Exercise aim:
Format the data from the line containing "You are a GUI" through the line containing "Looking at the screenshot, I should tap(112, 45)." as a JSON list of strings, one string per line, skipping blank lines. Leave the pictures out of the answer.

=======

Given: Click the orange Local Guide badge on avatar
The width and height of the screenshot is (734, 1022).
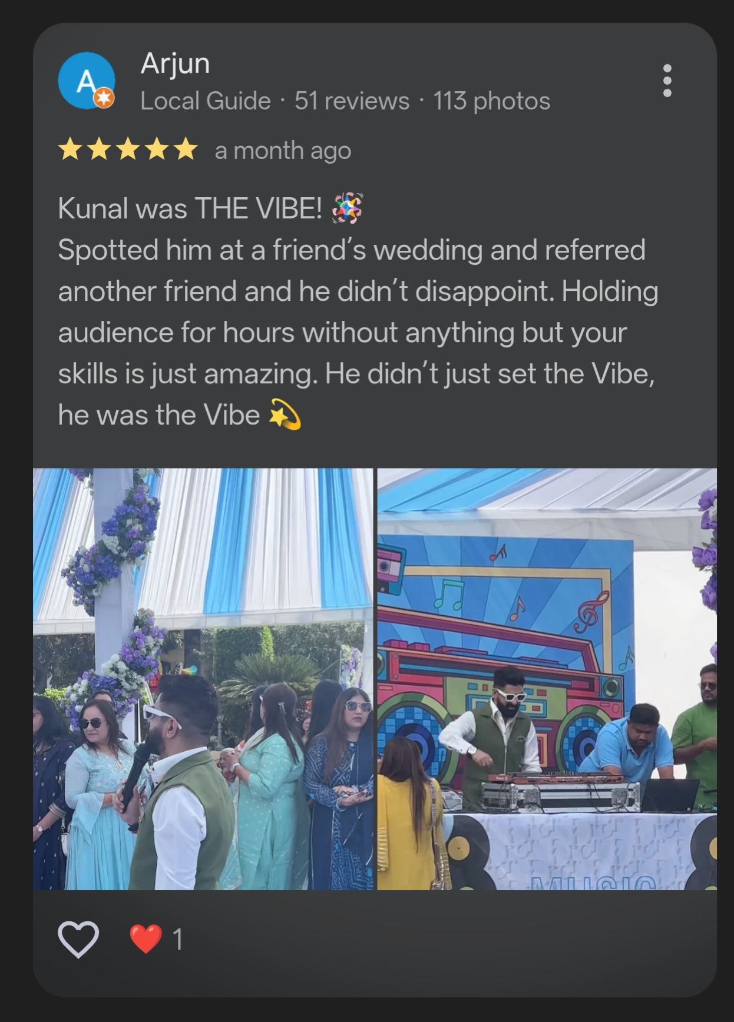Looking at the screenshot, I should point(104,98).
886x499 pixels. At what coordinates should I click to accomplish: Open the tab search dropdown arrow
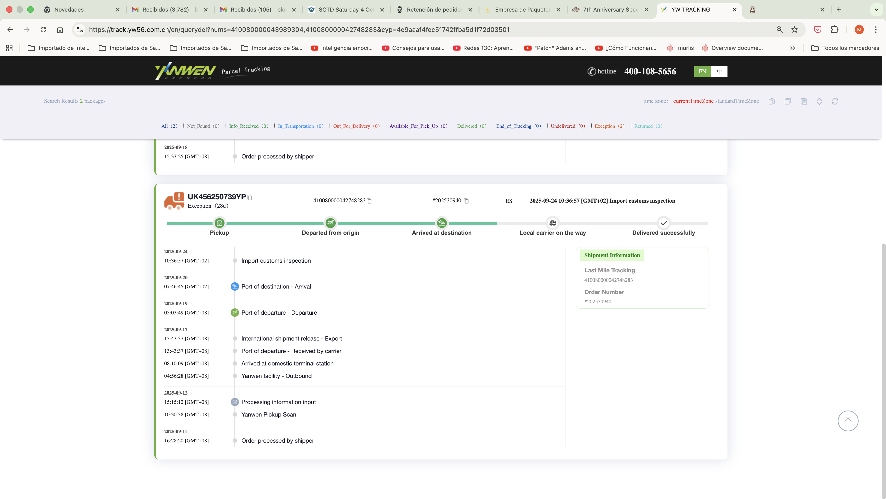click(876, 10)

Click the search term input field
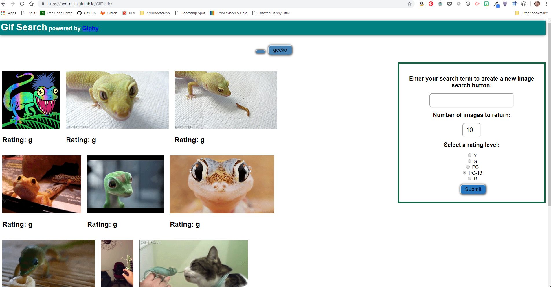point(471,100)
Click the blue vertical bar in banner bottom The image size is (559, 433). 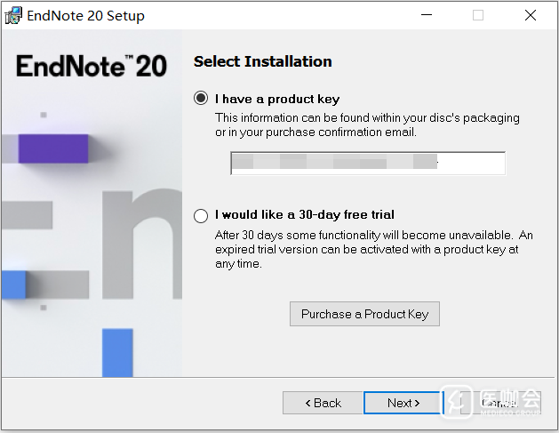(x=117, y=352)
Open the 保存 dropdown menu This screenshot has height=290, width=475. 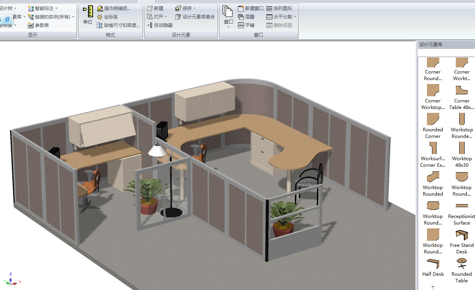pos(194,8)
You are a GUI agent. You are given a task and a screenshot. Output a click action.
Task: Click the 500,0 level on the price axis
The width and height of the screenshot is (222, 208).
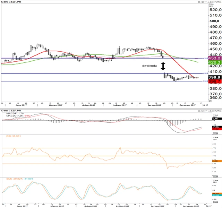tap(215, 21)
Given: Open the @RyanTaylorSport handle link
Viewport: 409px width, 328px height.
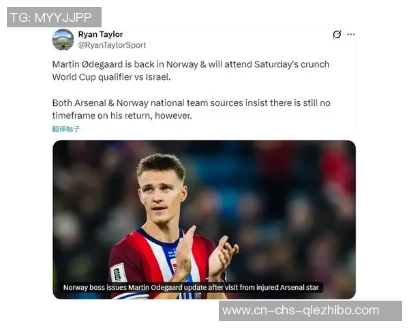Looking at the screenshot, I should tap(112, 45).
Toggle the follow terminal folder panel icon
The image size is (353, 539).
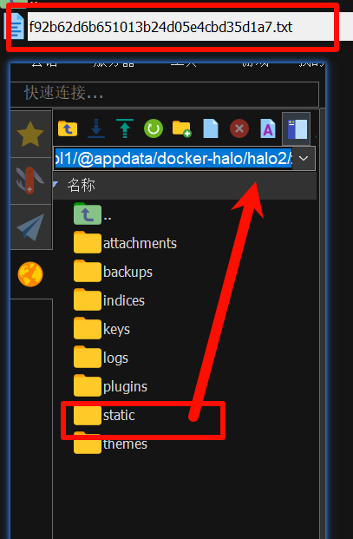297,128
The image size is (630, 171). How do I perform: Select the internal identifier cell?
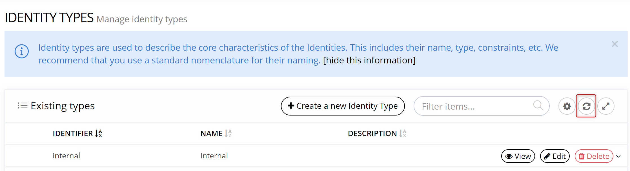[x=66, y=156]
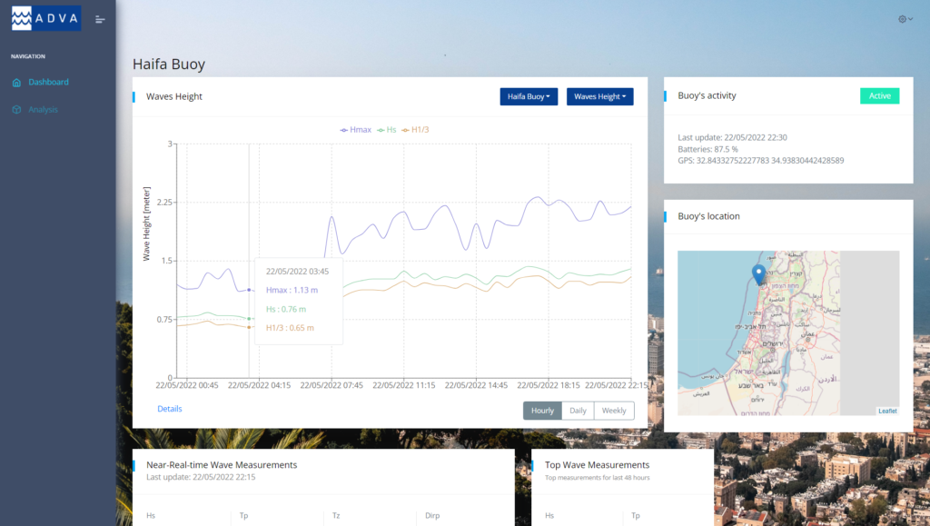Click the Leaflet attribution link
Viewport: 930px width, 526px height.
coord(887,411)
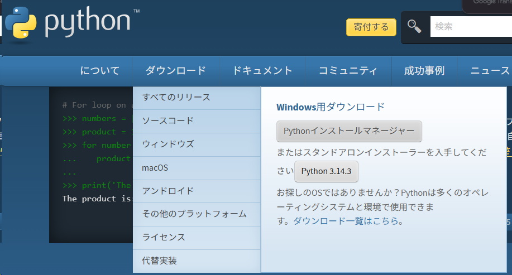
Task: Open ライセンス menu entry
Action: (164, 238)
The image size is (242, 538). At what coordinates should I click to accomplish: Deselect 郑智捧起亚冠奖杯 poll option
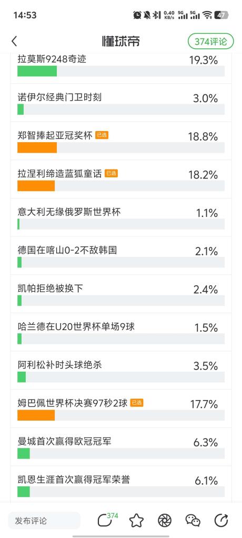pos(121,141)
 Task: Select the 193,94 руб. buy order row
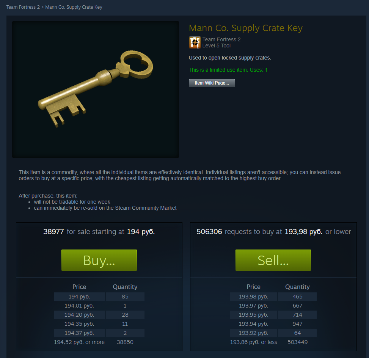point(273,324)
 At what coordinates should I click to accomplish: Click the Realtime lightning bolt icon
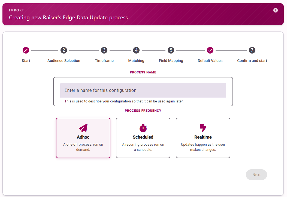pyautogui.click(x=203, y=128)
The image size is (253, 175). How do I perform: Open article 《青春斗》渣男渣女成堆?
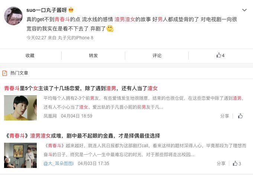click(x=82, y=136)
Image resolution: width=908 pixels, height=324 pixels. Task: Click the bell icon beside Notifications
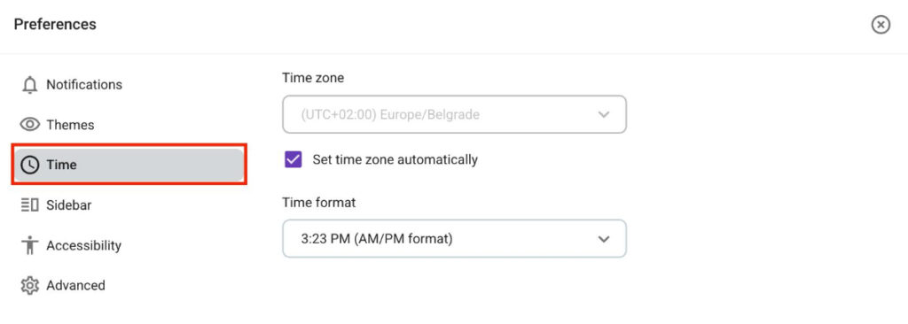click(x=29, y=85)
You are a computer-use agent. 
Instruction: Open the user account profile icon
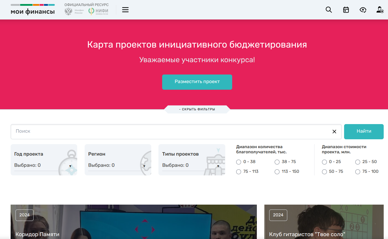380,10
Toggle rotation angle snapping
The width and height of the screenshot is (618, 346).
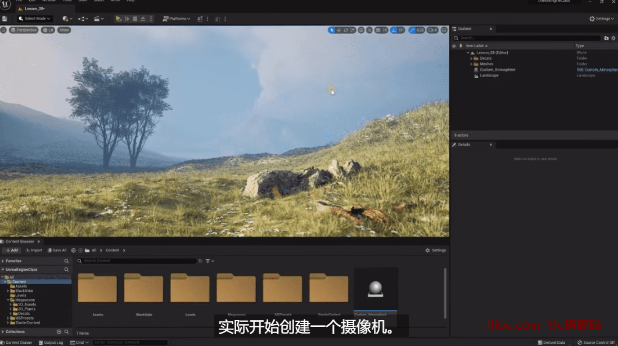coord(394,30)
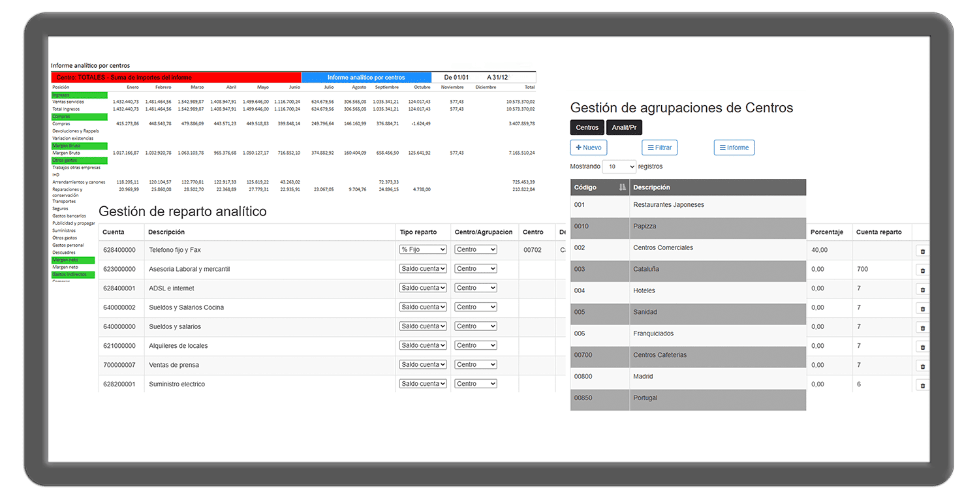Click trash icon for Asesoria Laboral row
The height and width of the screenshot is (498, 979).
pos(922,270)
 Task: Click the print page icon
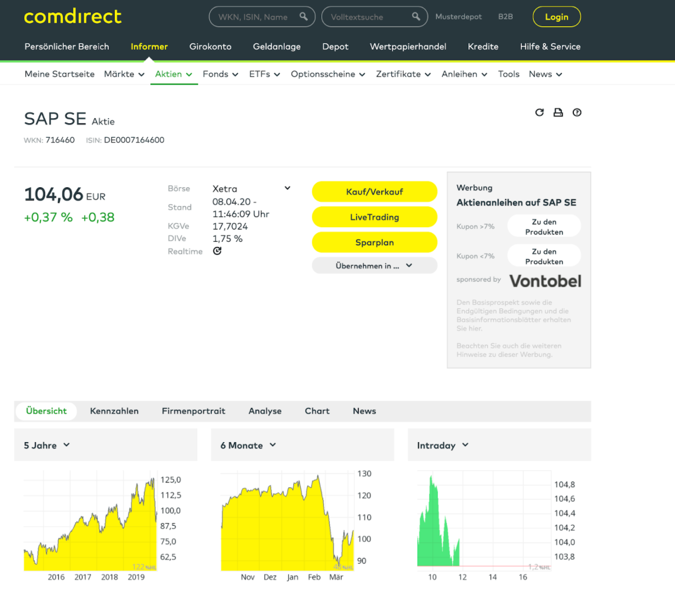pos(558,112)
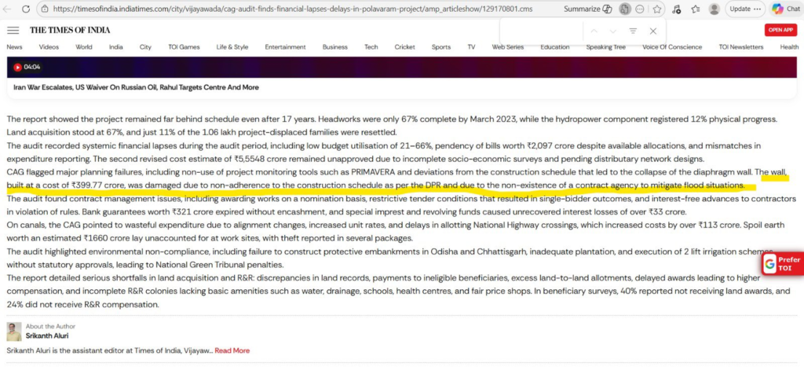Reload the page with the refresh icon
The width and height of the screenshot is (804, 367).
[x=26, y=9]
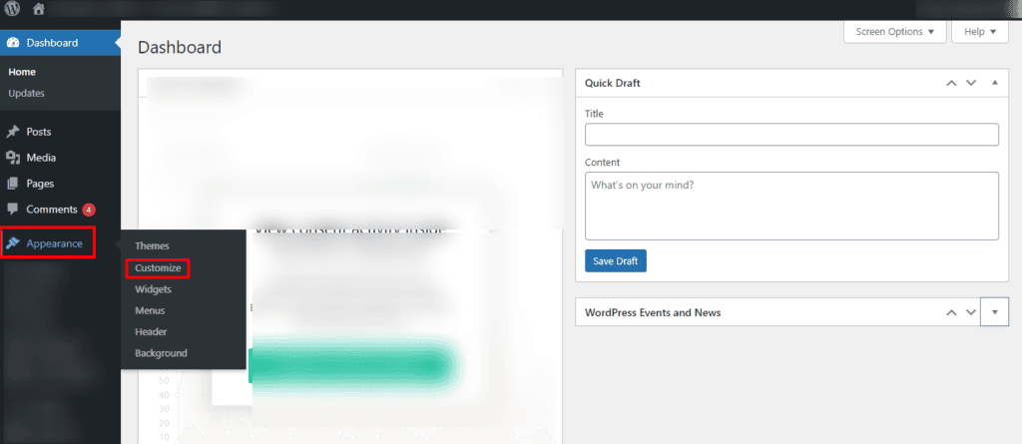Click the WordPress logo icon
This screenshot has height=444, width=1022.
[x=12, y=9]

=======

Written answer:
[
  "You are a GUI agent. You are given a task and a screenshot. Output a click action.",
  "Task: Click the 500,0 level on the price axis",
  "The width and height of the screenshot is (222, 208).",
  "tap(215, 21)",
  "Given: Open the @RyanTaylorSport handle link",
  "Viewport: 409px width, 328px height.",
  "Looking at the screenshot, I should tap(112, 45)."
]